Records in a dataset:
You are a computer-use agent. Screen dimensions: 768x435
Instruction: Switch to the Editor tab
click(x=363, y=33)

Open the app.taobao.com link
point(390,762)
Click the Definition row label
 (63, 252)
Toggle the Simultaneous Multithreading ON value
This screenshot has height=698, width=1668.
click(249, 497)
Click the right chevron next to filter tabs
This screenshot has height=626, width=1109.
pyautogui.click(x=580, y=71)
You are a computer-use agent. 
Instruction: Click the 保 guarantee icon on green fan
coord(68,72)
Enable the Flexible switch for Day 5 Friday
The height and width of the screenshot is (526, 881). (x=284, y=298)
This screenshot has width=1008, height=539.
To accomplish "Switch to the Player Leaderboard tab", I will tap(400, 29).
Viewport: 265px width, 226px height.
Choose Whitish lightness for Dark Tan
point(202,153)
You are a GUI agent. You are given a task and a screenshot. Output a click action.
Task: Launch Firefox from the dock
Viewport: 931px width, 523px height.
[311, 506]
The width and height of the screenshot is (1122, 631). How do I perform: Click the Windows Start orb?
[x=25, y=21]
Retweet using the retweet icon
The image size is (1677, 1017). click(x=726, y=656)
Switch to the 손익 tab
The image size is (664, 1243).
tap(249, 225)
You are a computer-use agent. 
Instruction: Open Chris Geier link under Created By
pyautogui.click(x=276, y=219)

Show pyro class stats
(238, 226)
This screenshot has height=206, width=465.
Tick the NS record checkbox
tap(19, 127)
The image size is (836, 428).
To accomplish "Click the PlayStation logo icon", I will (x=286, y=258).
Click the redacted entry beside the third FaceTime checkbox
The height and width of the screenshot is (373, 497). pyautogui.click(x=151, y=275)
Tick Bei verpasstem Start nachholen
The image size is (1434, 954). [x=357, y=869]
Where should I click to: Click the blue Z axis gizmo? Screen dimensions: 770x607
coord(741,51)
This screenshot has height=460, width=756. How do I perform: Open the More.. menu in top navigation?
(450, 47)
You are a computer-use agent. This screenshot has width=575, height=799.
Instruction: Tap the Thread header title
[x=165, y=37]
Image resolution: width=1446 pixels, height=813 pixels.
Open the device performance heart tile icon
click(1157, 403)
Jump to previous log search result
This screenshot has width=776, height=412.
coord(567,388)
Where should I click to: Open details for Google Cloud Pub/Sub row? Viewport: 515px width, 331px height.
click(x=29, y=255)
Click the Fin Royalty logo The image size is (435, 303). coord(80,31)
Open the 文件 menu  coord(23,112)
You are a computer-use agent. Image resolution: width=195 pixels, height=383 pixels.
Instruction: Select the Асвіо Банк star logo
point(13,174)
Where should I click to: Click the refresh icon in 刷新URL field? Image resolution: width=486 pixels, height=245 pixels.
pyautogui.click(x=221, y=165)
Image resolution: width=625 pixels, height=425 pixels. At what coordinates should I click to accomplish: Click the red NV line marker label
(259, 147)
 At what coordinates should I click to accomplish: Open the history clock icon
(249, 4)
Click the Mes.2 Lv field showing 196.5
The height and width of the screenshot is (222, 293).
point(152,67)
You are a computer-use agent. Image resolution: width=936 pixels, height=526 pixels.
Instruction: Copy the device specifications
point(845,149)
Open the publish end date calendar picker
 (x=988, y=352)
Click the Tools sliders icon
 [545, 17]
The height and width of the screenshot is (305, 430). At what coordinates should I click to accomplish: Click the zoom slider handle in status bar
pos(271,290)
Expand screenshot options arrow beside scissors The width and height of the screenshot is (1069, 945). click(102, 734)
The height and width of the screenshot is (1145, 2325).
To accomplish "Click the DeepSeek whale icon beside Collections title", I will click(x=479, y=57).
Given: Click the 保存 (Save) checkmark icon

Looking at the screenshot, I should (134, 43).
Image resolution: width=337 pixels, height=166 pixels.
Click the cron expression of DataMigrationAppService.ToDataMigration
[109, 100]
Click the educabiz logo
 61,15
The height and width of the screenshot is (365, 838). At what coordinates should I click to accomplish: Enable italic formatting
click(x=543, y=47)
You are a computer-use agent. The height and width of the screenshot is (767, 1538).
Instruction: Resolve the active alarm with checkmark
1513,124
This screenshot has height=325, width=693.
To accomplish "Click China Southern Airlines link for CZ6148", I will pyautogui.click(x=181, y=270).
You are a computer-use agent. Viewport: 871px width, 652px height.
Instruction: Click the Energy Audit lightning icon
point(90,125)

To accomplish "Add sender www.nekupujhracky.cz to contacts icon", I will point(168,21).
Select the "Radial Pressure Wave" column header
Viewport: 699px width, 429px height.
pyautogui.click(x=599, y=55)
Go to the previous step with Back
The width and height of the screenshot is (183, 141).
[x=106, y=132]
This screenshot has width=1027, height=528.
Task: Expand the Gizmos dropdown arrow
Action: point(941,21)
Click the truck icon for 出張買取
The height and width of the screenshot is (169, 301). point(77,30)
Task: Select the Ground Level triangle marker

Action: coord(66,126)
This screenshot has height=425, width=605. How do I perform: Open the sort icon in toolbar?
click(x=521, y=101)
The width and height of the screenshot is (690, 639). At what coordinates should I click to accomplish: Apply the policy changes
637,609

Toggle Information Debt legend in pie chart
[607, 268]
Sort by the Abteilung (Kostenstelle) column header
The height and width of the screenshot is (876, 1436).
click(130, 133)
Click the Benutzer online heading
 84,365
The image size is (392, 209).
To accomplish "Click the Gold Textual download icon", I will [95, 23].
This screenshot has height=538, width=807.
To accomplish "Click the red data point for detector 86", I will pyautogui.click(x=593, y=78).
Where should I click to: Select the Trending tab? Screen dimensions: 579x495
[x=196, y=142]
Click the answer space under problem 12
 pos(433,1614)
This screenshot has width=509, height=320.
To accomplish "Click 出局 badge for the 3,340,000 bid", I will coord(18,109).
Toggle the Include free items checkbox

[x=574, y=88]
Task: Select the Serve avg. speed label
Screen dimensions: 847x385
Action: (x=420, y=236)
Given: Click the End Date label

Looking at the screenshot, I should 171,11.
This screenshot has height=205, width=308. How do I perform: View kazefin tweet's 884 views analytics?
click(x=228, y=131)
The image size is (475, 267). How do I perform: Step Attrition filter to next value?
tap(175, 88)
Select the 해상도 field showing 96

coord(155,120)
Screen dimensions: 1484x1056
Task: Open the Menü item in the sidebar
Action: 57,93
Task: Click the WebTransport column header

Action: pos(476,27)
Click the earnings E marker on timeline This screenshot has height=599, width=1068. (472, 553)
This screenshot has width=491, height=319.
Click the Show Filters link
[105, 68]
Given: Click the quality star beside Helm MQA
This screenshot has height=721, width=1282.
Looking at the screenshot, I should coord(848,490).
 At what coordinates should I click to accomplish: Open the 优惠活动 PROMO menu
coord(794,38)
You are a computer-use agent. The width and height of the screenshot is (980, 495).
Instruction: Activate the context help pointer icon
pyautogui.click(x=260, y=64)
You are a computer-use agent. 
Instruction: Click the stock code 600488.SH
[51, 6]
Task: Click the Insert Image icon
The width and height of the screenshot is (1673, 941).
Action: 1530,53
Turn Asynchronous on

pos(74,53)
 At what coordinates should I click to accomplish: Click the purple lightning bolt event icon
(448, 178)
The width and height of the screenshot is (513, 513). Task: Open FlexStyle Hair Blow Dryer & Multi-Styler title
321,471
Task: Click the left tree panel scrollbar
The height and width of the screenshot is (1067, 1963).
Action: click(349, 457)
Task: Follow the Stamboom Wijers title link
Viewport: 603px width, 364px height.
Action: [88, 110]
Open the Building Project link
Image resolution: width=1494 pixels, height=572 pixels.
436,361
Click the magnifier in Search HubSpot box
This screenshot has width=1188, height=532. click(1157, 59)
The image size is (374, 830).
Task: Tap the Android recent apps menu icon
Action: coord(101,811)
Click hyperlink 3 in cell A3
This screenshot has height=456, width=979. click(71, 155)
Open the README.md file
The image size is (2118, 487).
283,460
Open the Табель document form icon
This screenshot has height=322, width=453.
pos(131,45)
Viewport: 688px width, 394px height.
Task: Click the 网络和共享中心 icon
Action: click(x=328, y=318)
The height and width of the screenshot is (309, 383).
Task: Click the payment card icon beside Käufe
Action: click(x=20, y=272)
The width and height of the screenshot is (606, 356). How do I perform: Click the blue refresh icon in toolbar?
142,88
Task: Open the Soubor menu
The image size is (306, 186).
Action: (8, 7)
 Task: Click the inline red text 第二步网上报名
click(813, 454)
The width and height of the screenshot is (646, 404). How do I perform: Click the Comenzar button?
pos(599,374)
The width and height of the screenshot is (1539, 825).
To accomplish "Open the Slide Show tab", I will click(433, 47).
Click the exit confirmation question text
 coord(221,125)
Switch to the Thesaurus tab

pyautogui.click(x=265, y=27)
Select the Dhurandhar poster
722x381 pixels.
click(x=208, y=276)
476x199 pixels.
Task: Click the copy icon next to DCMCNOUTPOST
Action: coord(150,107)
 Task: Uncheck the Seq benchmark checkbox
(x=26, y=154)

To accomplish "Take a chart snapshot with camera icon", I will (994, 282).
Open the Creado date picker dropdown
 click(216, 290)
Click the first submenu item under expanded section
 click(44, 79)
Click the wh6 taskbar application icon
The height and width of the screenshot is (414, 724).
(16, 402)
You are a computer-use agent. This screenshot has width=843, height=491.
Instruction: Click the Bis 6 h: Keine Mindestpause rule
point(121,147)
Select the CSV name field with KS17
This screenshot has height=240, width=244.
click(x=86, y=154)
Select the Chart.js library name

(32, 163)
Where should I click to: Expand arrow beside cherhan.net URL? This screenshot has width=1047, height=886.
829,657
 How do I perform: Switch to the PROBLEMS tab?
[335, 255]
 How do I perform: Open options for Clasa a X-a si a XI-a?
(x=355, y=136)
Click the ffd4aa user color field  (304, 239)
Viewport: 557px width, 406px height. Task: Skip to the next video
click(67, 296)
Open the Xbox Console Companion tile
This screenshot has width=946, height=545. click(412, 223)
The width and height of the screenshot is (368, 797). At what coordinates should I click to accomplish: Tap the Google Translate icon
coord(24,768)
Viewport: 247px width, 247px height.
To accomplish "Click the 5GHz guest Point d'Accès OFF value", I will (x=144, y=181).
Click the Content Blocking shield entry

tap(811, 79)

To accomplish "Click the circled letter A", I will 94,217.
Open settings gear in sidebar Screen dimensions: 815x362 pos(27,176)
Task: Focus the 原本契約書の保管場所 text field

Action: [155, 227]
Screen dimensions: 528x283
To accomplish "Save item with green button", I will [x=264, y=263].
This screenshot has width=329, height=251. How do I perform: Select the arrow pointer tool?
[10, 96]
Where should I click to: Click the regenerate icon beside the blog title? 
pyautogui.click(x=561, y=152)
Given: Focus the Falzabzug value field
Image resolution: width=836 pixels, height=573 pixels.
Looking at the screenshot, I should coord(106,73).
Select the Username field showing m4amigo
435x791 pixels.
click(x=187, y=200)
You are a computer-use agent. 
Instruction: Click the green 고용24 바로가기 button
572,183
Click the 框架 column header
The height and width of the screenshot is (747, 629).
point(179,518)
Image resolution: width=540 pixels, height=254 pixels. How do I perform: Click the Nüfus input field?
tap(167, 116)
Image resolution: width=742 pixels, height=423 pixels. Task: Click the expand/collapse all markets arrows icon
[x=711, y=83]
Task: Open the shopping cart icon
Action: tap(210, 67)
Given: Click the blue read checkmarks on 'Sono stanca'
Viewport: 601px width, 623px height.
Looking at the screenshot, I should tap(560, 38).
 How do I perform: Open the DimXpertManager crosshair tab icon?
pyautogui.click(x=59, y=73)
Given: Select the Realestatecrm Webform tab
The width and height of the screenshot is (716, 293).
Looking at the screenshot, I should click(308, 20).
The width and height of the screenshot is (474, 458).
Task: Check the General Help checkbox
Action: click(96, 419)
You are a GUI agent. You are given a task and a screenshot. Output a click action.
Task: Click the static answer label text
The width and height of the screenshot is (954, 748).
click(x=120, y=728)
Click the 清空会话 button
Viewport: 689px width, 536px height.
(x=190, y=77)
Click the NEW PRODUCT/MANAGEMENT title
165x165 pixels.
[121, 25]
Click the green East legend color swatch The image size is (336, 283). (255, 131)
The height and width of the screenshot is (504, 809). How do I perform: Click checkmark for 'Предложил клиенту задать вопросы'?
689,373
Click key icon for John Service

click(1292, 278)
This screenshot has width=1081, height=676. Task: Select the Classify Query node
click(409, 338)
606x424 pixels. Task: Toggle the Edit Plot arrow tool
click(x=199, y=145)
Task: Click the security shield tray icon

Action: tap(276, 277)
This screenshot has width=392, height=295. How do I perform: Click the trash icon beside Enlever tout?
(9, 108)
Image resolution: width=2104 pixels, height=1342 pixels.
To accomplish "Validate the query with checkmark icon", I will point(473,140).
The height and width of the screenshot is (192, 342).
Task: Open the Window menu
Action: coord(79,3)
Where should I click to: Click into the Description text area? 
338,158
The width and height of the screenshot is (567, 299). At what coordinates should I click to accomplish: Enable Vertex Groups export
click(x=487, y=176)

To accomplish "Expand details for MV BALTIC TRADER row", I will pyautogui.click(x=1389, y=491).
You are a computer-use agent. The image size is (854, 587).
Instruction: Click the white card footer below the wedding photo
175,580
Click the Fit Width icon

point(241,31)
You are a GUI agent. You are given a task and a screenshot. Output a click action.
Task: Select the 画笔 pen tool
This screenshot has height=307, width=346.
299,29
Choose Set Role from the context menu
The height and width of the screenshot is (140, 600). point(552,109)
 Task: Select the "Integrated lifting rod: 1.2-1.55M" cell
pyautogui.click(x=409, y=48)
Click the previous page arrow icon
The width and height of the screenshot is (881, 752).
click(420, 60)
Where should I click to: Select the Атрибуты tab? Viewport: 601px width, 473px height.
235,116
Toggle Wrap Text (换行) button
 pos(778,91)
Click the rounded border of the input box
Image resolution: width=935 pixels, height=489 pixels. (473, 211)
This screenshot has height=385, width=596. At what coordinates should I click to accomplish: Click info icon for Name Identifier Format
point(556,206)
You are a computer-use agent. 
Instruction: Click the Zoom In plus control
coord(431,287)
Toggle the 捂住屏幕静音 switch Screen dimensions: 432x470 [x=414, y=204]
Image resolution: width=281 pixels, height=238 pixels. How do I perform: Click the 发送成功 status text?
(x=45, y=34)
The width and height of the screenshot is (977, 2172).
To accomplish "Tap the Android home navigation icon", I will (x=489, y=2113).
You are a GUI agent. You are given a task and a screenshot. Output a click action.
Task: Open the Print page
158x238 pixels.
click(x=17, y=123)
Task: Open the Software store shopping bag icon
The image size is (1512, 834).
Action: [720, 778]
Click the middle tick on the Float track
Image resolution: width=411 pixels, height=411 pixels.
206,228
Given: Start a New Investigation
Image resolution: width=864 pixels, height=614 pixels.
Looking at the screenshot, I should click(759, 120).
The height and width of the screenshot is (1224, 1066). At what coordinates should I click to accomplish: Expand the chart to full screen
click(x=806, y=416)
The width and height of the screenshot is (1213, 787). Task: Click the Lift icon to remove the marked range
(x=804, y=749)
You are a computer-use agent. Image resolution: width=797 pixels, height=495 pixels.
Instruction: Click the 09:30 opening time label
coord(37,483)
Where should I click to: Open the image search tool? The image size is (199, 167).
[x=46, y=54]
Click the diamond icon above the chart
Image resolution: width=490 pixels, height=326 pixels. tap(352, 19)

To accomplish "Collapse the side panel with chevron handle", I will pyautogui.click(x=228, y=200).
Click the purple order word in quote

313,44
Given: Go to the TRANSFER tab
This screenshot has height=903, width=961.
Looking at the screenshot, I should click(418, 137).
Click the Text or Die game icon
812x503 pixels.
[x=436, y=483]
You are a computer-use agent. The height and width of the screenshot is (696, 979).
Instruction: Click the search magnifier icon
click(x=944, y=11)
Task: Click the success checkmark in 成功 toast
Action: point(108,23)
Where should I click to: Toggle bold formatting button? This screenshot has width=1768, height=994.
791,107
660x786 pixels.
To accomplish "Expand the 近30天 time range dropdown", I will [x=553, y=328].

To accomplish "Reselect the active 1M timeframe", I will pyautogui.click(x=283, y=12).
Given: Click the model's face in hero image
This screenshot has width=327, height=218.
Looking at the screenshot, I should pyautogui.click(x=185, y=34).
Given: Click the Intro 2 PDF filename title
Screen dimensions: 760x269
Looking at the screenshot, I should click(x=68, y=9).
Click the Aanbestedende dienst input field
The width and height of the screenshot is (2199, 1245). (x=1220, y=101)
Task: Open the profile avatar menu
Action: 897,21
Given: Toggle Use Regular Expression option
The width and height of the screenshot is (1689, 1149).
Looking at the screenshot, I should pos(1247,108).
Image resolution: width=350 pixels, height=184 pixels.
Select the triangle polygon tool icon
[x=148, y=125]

▸ **What you are asked to do**: Echo the listing lines from the one containing "Where should I click to: Click the regenerate" through the one containing "pyautogui.click(x=59, y=73)", inclusive, reproducing them without any change.

▸ **Exercise answer**:
Where should I click to: Click the regenerate icon beside the blog title? 
pyautogui.click(x=561, y=152)
Given: Focus the Falzabzug value field
Image resolution: width=836 pixels, height=573 pixels.
Looking at the screenshot, I should coord(106,73).
Select the Username field showing m4amigo
435x791 pixels.
click(x=187, y=200)
You are a computer-use agent. 
Instruction: Click the green 고용24 바로가기 button
572,183
Click the 框架 column header
The height and width of the screenshot is (747, 629).
point(179,518)
Image resolution: width=540 pixels, height=254 pixels. How do I perform: Click the Nüfus input field?
tap(167, 116)
Image resolution: width=742 pixels, height=423 pixels. Task: Click the expand/collapse all markets arrows icon
[x=711, y=83]
Task: Open the shopping cart icon
Action: tap(210, 67)
Given: Click the blue read checkmarks on 'Sono stanca'
Viewport: 601px width, 623px height.
Looking at the screenshot, I should tap(560, 38).
 How do I perform: Open the DimXpertManager crosshair tab icon?
pyautogui.click(x=59, y=73)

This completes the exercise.